In this paper, we propose a novel class of change of measure inequalities via a unified framework based on the data processing inequality for $f$-divergences, which is surprisingly elementary yet powerful enough to yield tighter inequalities. We provide change of measure inequalities in terms of a broad family of information measures, including $f$-divergences (with Kullback-Leibler divergence and $χ^2$-divergence as special cases), Rényi divergence, and $α$-mutual information (with maximal leakage as a special case). We then embed these inequalities into the analysis of generalization error for stochastic learning algorithms, yielding novel and tighter high-probability information-theoretic generalization bounds, while also recovering several best-known results via simplified analyses. A key advantage of our framework is its flexibility: it readily adapts to a range of settings, including the conditional mutual information framework, PAC-Bayesian theory, and differential privacy mechanisms, for which we derive new generalization bounds.

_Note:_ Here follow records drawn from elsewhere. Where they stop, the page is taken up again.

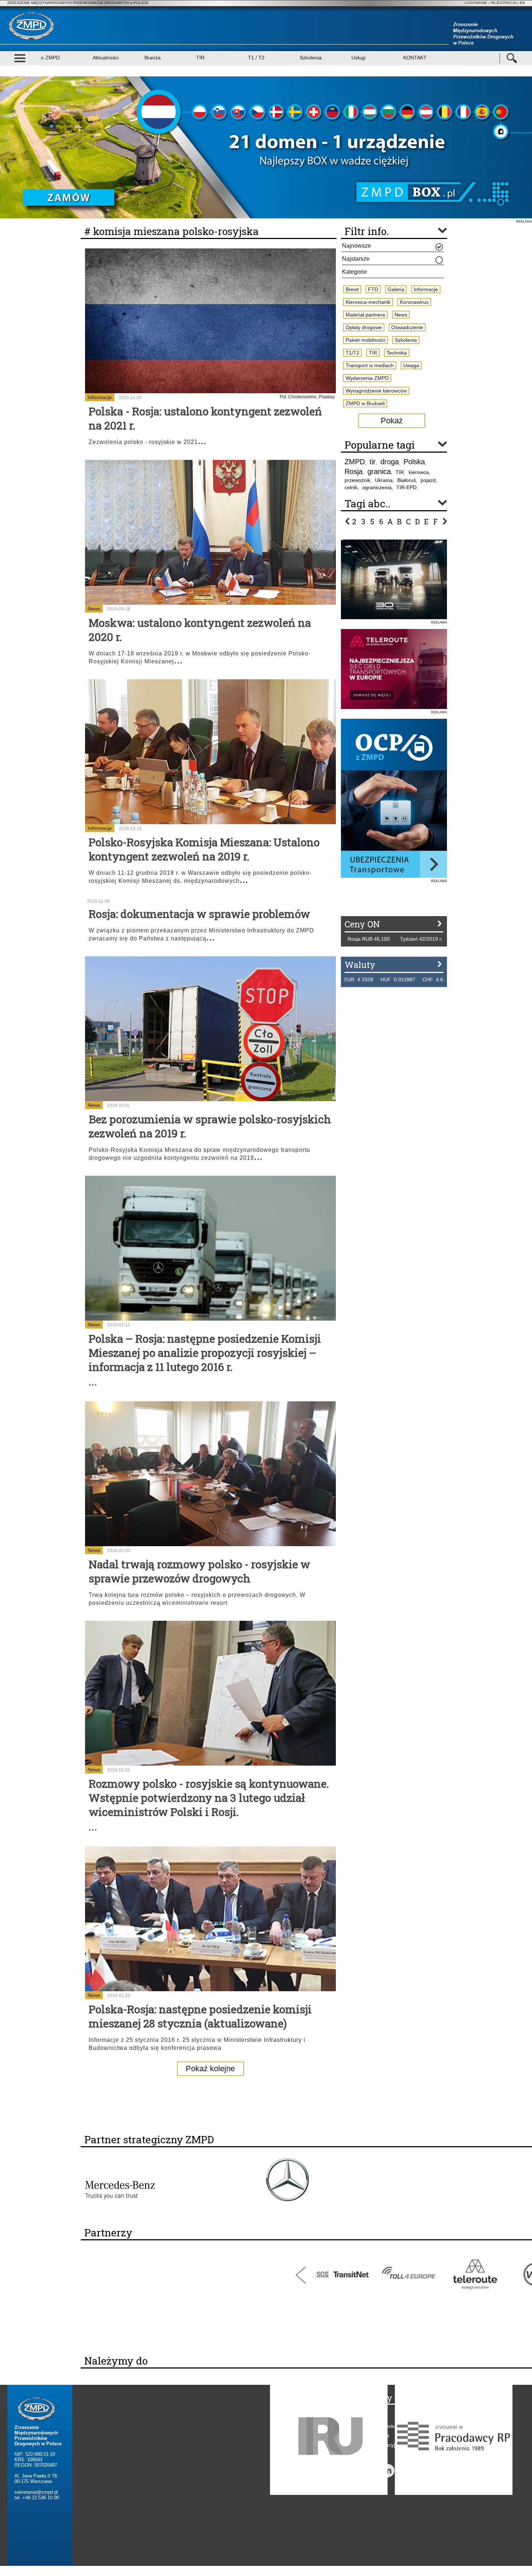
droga (389, 462)
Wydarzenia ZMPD (367, 378)
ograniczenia (377, 487)
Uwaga (411, 365)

翻译：本文通过基于 $f$ 散度的数据处理不等式的统一框架，提出了一类新颖的测度变换不等式。该框架虽然出人意料地基础，却足够强大以导出更紧的不等式。我们针对一系列广泛的信息测度给出了测度变换不等式，包括 $f$ 散度（以 Kullback-Leibler 散度和 $χ^2$ 散度作为特例）、Rényi 散度以及 $α$-互信息（以最大泄漏作为特例）。随后，我们将这些不等式嵌入到随机学习算法的泛化误差分析中，从而得到了新颖且更紧的高概率信息论泛化界，同时通过简化的分析复现了若干已知的最佳结果。我们框架的一个关键优势在于其灵活性：它能轻松适应多种设置，包括条件互信息框架、PAC-Bayesian 理论以及差分隐私机制，并针对这些设置我们推导出了新的泛化界。